• Problem details: Write out the stretch of the code style guide from "black src/bonsai/bonsai/bim/module/qto/operator.py" through "fixes, if available.", copied word for word.

• Quoted text:
·····
Code style¶
Python code formatters¶
For Python code formatting, we use Black code formatter, black settings are stored in the repository’s pyproject.toml.
We have GitHub workflow ci-black-formatting to maintain black formatting across the repository.
black
can be installed using pip install black
and files can be formatted with the following example command:
# Format the entire repository.
# Should be used in 99% cases as the entire repository is already formatted using black.
black .
# Format only some specific file.
black src/bonsai/bonsai/bim/module/qto/operator.py
There is also ruff with some basic linter rules (checked automatically by the same Github workflow). Which also helps maintaining consistency across the code base and ensure new Python syntax doesn’t break code on older Python versions.
ruff
can be installed using pip install ruff
and files can be formatted with the following example commands:
# Check issues for the entire repository.
ruff check
# Apply some automatic fixes, if available.
ruff check --fix
# Check only some specific file.
ruff src/bonsai/bonsai/bim/module/qto/operator.py
Python code style¶
Naming should be PEP8 compliant. Also prefer using long descriptive variable names.
·····
• Dataset entries:
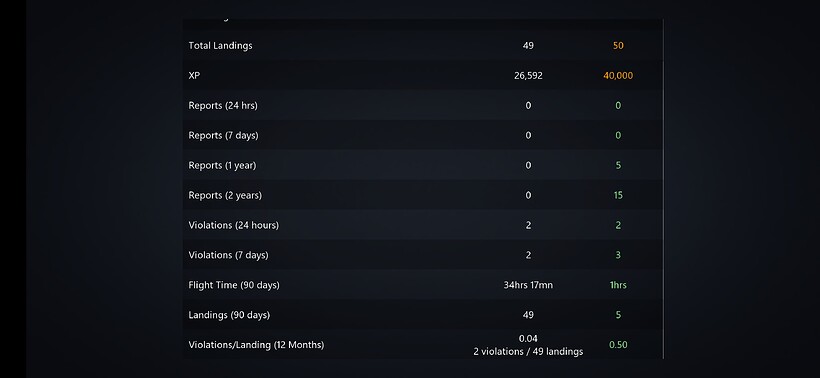Click the Total Landings value 49
This screenshot has height=378, width=820.
tap(528, 45)
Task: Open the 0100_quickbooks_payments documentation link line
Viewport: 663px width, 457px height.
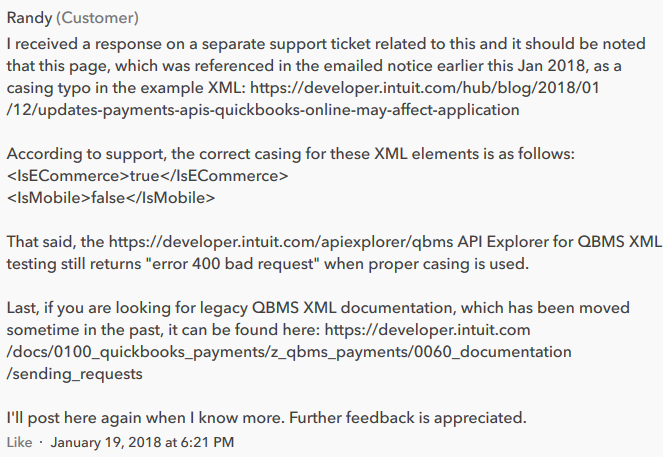Action: 289,352
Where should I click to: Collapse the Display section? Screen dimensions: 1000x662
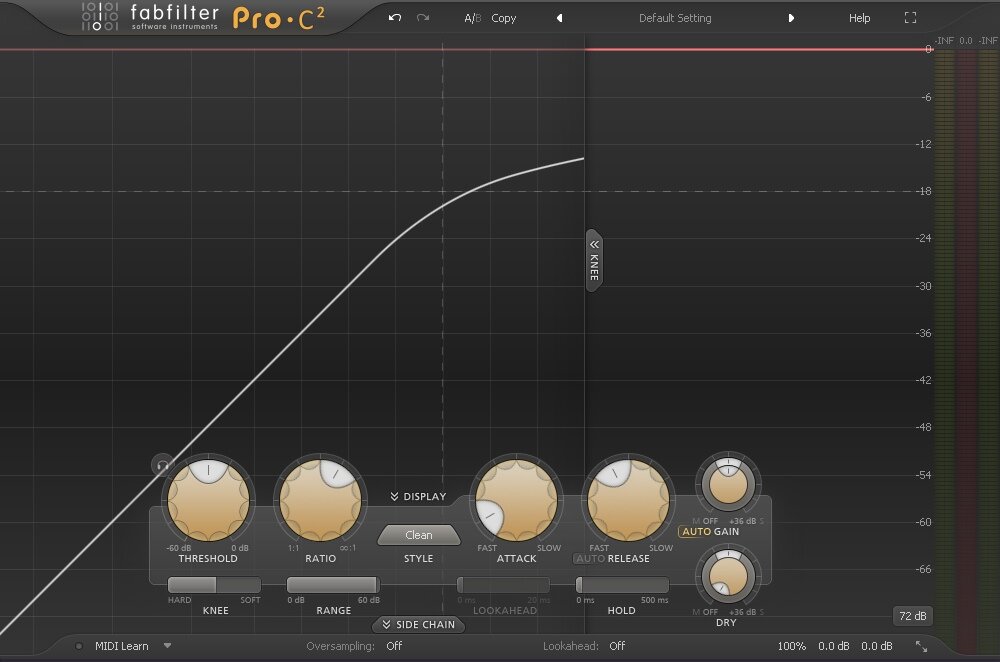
·····
• Written solution:
black src/bonsai/bonsai/bim/module/qto/operator.py
There is also ruff with some basic linter rules (checked automatically by the same Github workflow). Which also helps maintaining consistency across the code base and ensure new Python syntax doesn’t break code on older Python versions.
ruff
can be installed using pip install ruff
and files can be formatted with the following example commands:
# Check issues for the entire repository.
ruff check
# Apply some automatic fixes, if available.